*** Dataset records ***

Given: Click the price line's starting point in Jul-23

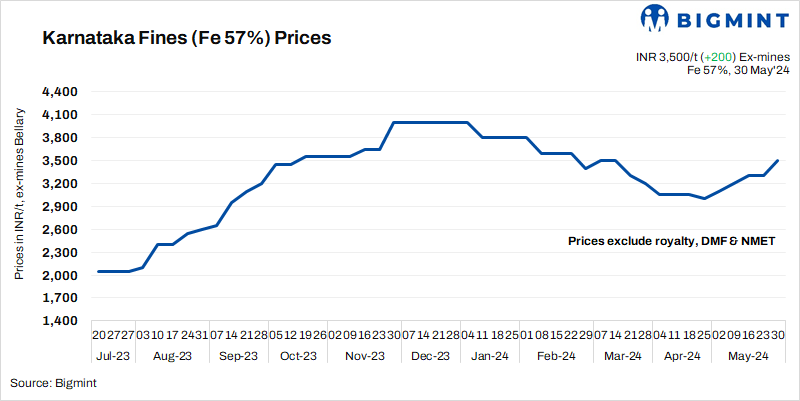Looking at the screenshot, I should pos(98,271).
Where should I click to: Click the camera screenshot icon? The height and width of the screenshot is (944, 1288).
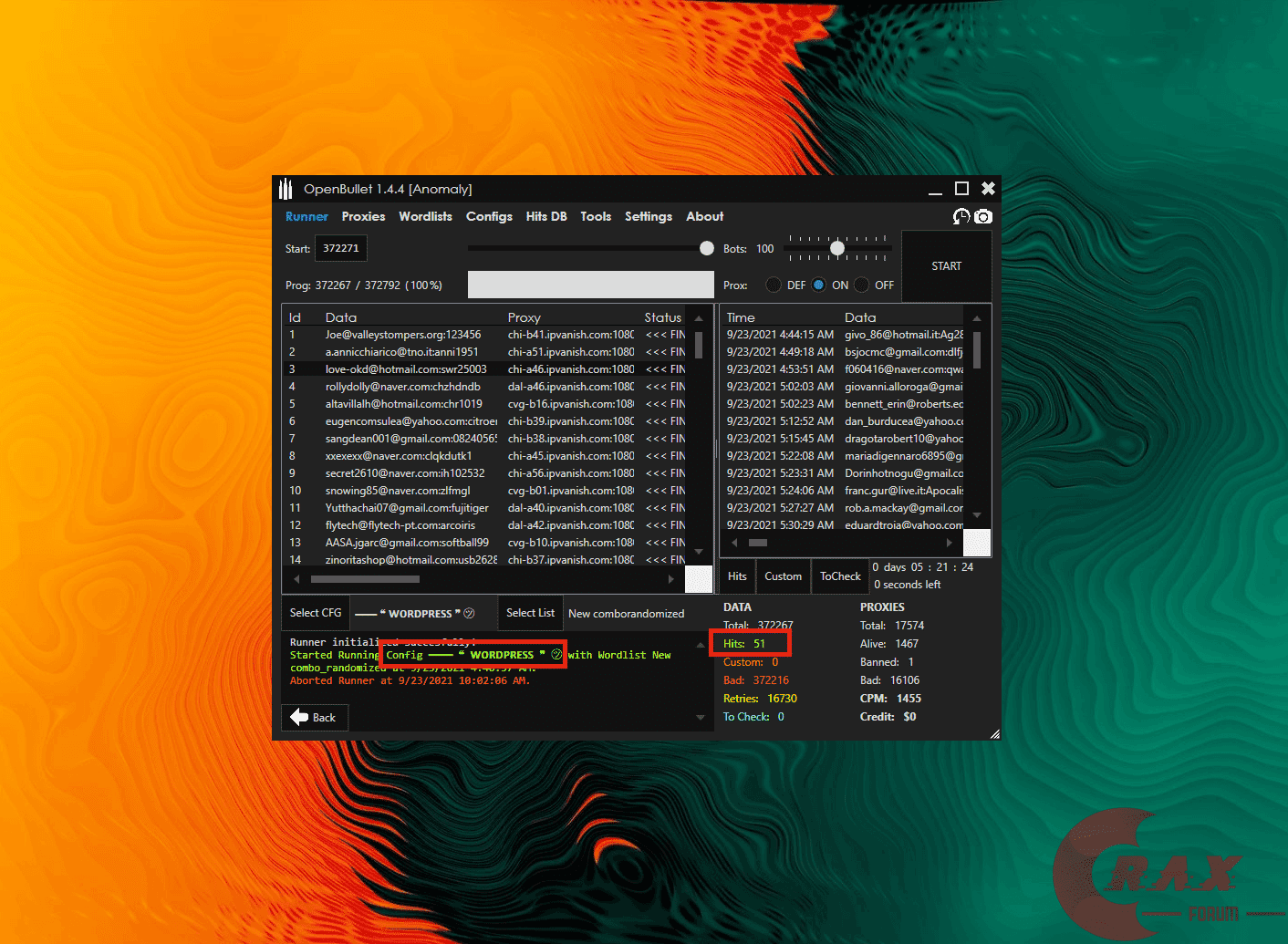982,216
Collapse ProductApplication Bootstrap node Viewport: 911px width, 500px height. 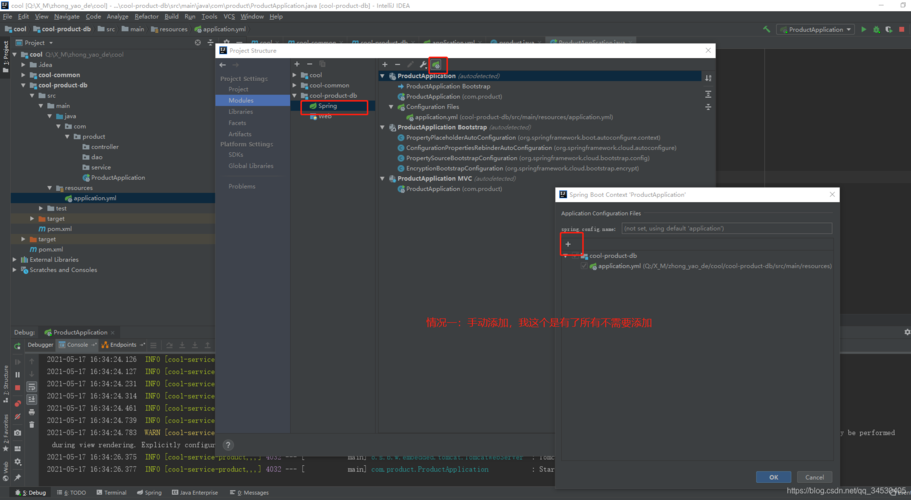(x=382, y=127)
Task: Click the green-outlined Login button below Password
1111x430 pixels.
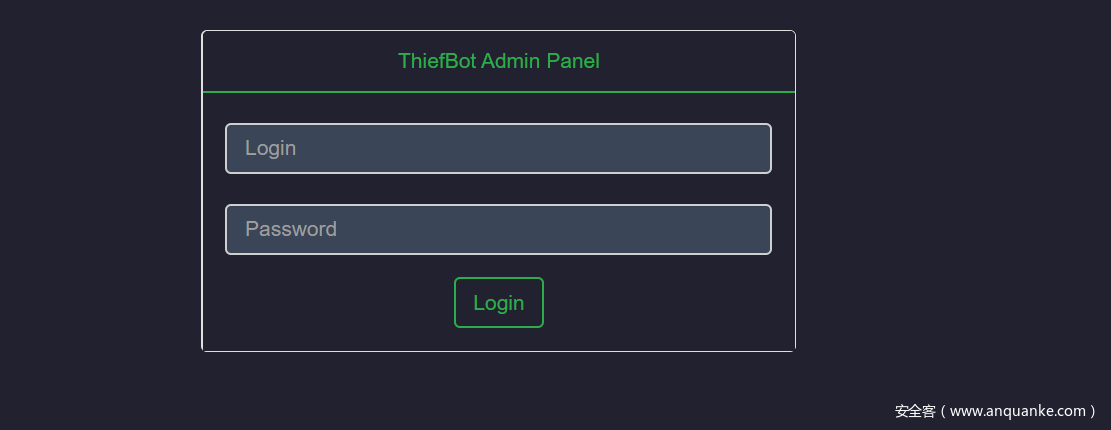Action: coord(498,303)
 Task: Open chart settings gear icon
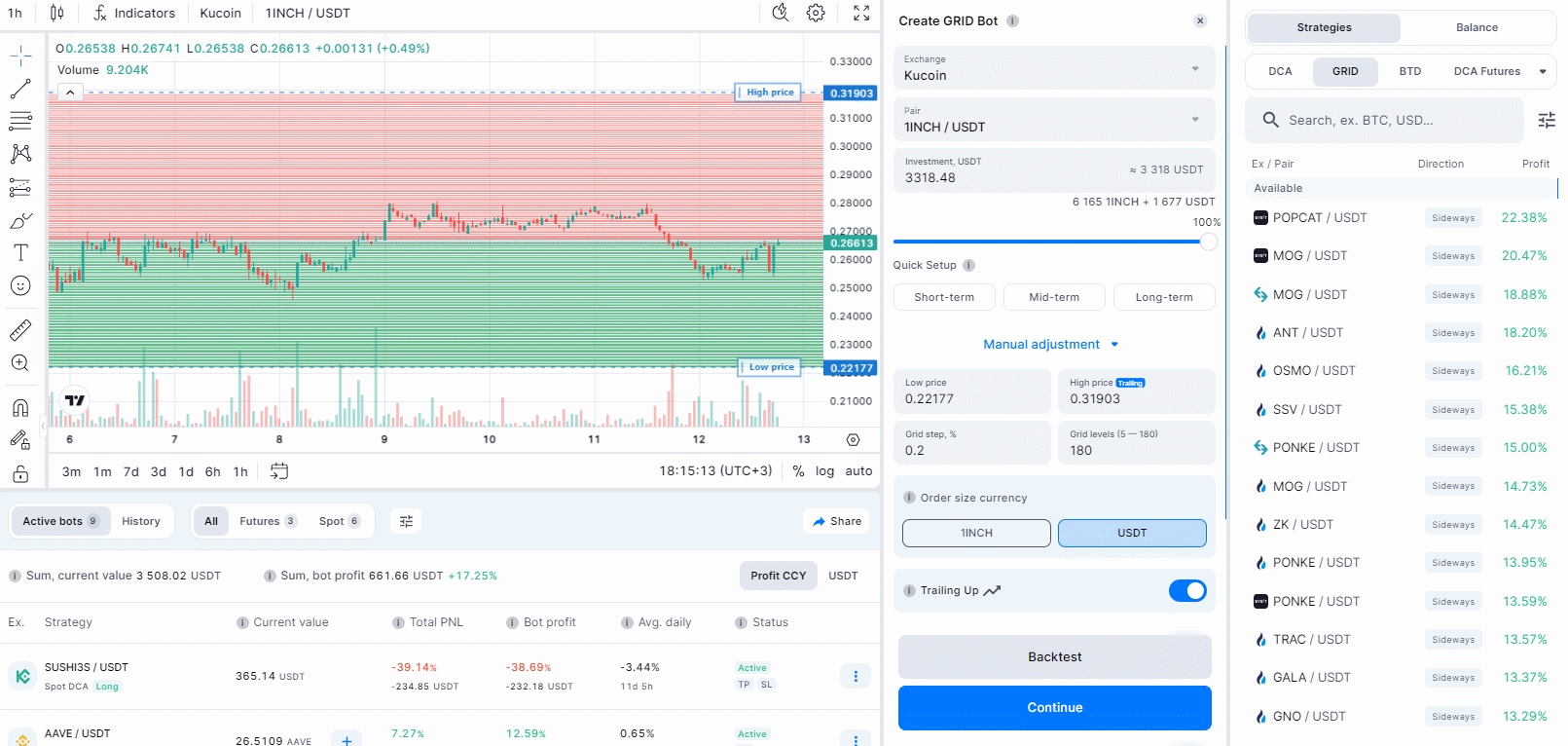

*** End of Dataset records ***

▶ _Exercise goal_
The answer must be a single number: the count of lines in the data that include the word "Task".

▶ _Your response_
2